**Task prompt:**
Go through the entries below and print, exactly, the lines starting at the one with "Screen dimensions: 1024x900" and ending at the one with "Viewport: 927px width, 853px height.", keeping both ends and no others.
┄┄┄┄┄┄
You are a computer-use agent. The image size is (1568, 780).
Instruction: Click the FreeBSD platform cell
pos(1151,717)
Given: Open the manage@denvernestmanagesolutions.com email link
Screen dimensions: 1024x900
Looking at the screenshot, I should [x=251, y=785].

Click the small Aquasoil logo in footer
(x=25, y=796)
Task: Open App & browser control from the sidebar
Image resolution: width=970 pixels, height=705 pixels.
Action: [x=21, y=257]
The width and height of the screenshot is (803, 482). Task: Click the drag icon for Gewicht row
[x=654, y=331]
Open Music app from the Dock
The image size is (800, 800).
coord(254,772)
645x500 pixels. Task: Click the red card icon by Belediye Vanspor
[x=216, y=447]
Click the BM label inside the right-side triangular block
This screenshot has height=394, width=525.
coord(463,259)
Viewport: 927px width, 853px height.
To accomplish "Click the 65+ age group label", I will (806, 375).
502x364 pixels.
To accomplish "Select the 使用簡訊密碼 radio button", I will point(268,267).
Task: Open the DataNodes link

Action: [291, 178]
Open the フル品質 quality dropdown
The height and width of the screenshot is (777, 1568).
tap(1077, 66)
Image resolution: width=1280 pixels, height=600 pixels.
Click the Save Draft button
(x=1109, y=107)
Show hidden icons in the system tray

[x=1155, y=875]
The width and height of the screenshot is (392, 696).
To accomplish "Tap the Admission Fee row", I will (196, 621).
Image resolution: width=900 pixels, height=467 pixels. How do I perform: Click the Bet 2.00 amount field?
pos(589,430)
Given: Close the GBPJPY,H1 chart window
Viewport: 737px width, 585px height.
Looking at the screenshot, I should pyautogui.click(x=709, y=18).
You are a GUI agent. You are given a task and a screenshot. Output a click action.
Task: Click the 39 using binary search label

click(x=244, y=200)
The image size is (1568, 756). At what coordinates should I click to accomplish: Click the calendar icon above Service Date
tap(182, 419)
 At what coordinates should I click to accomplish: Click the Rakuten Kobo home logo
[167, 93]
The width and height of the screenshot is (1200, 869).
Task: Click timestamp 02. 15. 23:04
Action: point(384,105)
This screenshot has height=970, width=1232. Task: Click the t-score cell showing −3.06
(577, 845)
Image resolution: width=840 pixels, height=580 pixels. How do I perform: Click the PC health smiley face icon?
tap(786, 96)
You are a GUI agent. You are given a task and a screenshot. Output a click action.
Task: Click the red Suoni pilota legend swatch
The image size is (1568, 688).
┄┄┄┄┄┄
**Output for this task:**
Screen dimensions: 1024x900
Looking at the screenshot, I should [x=251, y=785].

Click the small Aquasoil logo in footer
(x=25, y=796)
Task: Open App & browser control from the sidebar
Image resolution: width=970 pixels, height=705 pixels.
Action: [x=21, y=257]
The width and height of the screenshot is (803, 482). Task: Click the drag icon for Gewicht row
[x=654, y=331]
Open Music app from the Dock
The image size is (800, 800).
coord(254,772)
645x500 pixels. Task: Click the red card icon by Belediye Vanspor
[x=216, y=447]
Click the BM label inside the right-side triangular block
This screenshot has height=394, width=525.
coord(463,259)
Viewport: 927px width, 853px height.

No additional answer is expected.